(RECORDED DATA)

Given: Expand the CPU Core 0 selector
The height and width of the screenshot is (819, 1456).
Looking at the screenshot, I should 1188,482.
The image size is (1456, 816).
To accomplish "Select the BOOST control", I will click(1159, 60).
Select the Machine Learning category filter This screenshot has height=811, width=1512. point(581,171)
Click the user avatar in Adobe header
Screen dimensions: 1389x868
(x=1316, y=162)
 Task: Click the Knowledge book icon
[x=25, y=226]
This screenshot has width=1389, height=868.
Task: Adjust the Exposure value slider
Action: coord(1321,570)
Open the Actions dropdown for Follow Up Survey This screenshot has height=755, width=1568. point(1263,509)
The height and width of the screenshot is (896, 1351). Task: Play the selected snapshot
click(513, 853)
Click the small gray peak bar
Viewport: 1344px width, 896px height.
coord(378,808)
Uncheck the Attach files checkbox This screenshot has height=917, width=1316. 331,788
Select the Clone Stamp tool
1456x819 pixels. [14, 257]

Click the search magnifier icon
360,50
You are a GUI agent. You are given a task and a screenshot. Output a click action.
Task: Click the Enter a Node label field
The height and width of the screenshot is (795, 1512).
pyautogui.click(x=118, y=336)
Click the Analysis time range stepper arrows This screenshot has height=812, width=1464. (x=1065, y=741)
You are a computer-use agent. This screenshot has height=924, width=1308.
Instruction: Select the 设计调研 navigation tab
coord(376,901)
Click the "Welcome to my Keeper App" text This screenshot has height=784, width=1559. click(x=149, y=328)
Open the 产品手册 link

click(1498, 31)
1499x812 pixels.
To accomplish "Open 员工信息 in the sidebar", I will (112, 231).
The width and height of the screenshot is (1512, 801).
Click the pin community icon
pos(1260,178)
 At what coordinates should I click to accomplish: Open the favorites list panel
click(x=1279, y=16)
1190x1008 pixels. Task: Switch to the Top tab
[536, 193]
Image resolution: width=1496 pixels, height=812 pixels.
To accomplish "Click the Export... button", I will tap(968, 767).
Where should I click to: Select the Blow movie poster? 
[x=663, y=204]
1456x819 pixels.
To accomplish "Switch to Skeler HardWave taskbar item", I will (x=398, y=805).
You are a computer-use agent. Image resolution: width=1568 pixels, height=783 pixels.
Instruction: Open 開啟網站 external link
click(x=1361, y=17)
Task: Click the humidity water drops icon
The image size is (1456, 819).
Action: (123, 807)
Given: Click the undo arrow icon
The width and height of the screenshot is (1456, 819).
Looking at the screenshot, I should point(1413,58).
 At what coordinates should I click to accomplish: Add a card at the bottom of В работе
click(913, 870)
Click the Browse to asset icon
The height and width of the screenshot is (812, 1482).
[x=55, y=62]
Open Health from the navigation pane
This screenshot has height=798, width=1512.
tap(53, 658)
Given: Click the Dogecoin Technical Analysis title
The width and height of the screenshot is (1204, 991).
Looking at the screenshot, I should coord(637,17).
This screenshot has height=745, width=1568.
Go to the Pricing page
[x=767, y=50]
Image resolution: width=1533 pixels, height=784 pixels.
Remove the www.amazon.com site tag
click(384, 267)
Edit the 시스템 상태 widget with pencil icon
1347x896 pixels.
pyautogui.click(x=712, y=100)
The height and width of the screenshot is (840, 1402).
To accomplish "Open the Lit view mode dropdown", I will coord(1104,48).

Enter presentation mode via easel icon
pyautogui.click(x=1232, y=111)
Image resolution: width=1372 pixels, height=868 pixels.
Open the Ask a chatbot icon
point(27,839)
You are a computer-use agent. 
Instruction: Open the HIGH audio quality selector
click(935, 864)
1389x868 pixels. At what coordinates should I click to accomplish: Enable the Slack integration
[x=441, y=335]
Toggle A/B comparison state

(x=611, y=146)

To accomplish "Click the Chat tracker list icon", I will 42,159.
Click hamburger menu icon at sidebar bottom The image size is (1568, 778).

(End RECORDED DATA)

> **TASK DIRECTIONS**
Your task is to repeat the entries exactly.

> **REPLY**
Given: Expand the CPU Core 0 selector
The height and width of the screenshot is (819, 1456).
Looking at the screenshot, I should 1188,482.
The image size is (1456, 816).
To accomplish "Select the BOOST control", I will click(1159, 60).
Select the Machine Learning category filter This screenshot has height=811, width=1512. point(581,171)
Click the user avatar in Adobe header
Screen dimensions: 1389x868
(x=1316, y=162)
 Task: Click the Knowledge book icon
[x=25, y=226]
This screenshot has width=1389, height=868.
Task: Adjust the Exposure value slider
Action: coord(1321,570)
Open the Actions dropdown for Follow Up Survey This screenshot has height=755, width=1568. point(1263,509)
The height and width of the screenshot is (896, 1351). Task: Play the selected snapshot
click(513, 853)
Click the small gray peak bar
Viewport: 1344px width, 896px height.
coord(378,808)
Uncheck the Attach files checkbox This screenshot has height=917, width=1316. 331,788
Select the Clone Stamp tool
1456x819 pixels. [14, 257]

Click the search magnifier icon
360,50
You are a GUI agent. You are given a task and a screenshot. Output a click action.
Task: Click the Enter a Node label field
The height and width of the screenshot is (795, 1512).
pyautogui.click(x=118, y=336)
Click the Analysis time range stepper arrows This screenshot has height=812, width=1464. (x=1065, y=741)
You are a computer-use agent. This screenshot has height=924, width=1308.
Instruction: Select the 设计调研 navigation tab
coord(376,901)
Click the "Welcome to my Keeper App" text This screenshot has height=784, width=1559. click(x=149, y=328)
Open the 产品手册 link

click(1498, 31)
1499x812 pixels.
To accomplish "Open 员工信息 in the sidebar", I will (112, 231).
The width and height of the screenshot is (1512, 801).
Click the pin community icon
pos(1260,178)
 At what coordinates should I click to accomplish: Open the favorites list panel
click(x=1279, y=16)
1190x1008 pixels. Task: Switch to the Top tab
[536, 193]
Image resolution: width=1496 pixels, height=812 pixels.
To accomplish "Click the Export... button", I will tap(968, 767).
Where should I click to: Select the Blow movie poster? 
[x=663, y=204]
1456x819 pixels.
To accomplish "Switch to Skeler HardWave taskbar item", I will (x=398, y=805).
You are a computer-use agent. Image resolution: width=1568 pixels, height=783 pixels.
Instruction: Open 開啟網站 external link
click(x=1361, y=17)
Task: Click the humidity water drops icon
The image size is (1456, 819).
Action: (123, 807)
Given: Click the undo arrow icon
The width and height of the screenshot is (1456, 819).
Looking at the screenshot, I should point(1413,58).
 At what coordinates should I click to accomplish: Add a card at the bottom of В работе
click(913, 870)
Click the Browse to asset icon
The height and width of the screenshot is (812, 1482).
[x=55, y=62]
Open Health from the navigation pane
This screenshot has height=798, width=1512.
tap(53, 658)
Given: Click the Dogecoin Technical Analysis title
The width and height of the screenshot is (1204, 991).
Looking at the screenshot, I should coord(637,17).
This screenshot has height=745, width=1568.
Go to the Pricing page
[x=767, y=50]
Image resolution: width=1533 pixels, height=784 pixels.
Remove the www.amazon.com site tag
click(384, 267)
Edit the 시스템 상태 widget with pencil icon
1347x896 pixels.
pyautogui.click(x=712, y=100)
The height and width of the screenshot is (840, 1402).
To accomplish "Open the Lit view mode dropdown", I will coord(1104,48).

Enter presentation mode via easel icon
pyautogui.click(x=1232, y=111)
Image resolution: width=1372 pixels, height=868 pixels.
Open the Ask a chatbot icon
point(27,839)
You are a computer-use agent. 
Instruction: Open the HIGH audio quality selector
click(935, 864)
1389x868 pixels. At what coordinates should I click to accomplish: Enable the Slack integration
[x=441, y=335]
Toggle A/B comparison state

(x=611, y=146)

To accomplish "Click the Chat tracker list icon", I will 42,159.
Click hamburger menu icon at sidebar bottom The image size is (1568, 778).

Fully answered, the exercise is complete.